The mechanisms of right ventricular (RV) failure in pulmonary arterial hypertension (PAH) are poorly understood. Abnormalities in fatty acid (FA) metabolism have been described in experimental models of PAH, but systemic and myocardial FA metabolism has not been studied in human PAH.

Methods and Results—

We used human blood, RV tissue, and noninvasive imaging to characterize multiple steps in the FA metabolic pathway in PAH subjects and controls. Circulating free FAs and long-chain acylcarnitines were elevated in PAH patients versus controls. Human RV long-chain FAs were increased and long-chain acylcarnitines were markedly reduced in PAH versus controls. With the use of proton magnetic resonance spectroscopy, in vivo myocardial triglyceride content was elevated in human PAH versus controls (1.4±1.3% triglyceride versus 0.22±0.11% triglyceride, P=0.02). Ceramide, a mediator of lipotoxicity, was increased in PAH RVs versus controls.
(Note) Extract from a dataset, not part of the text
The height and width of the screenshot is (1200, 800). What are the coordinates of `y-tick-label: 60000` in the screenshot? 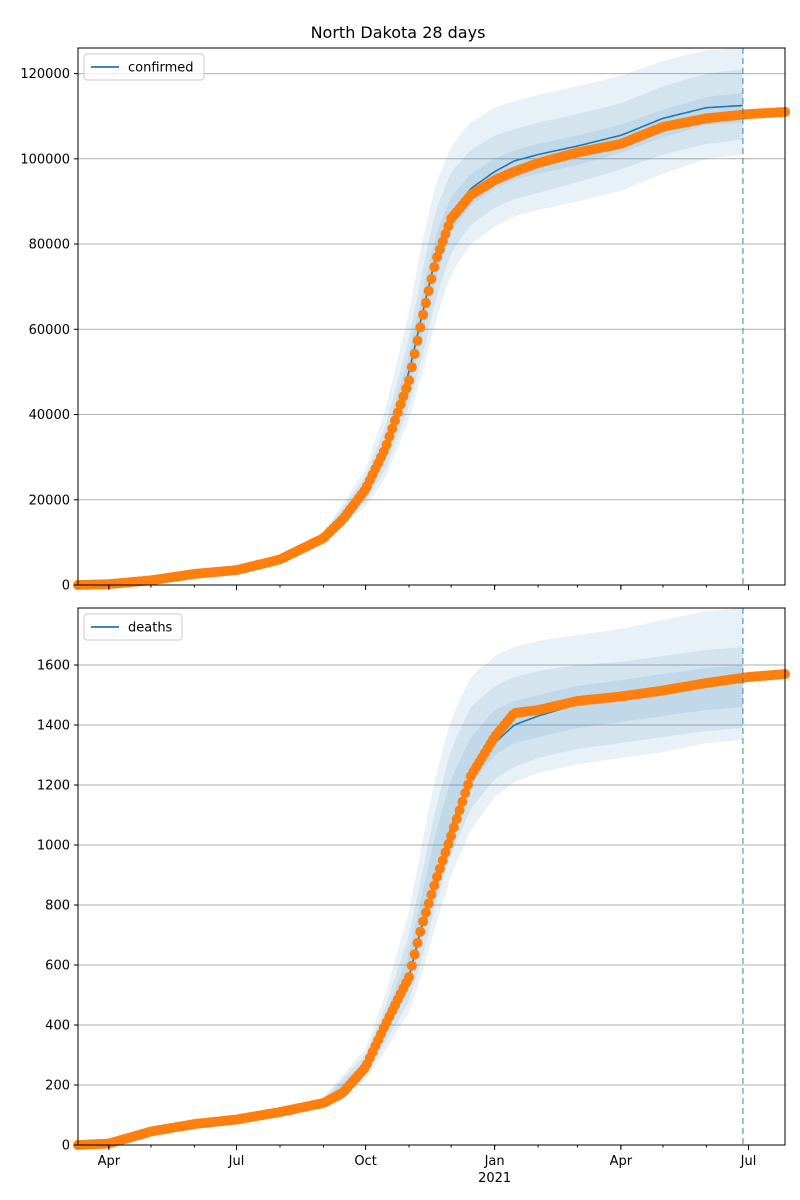 It's located at (50, 330).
Using an animal model of heritable PAH, we demonstrated reduced FA oxidation via failure of palmitoylcarnitine to stimulate oxygen consumption in the PAH RV.

Conclusions—

Abnormalities in FA metabolism can be detected in the blood and myocardium in human PAH and are associated with in vivo cardiac steatosis and lipotoxicity. Murine data suggest that lipotoxicity may arise from reduction in FA oxidation.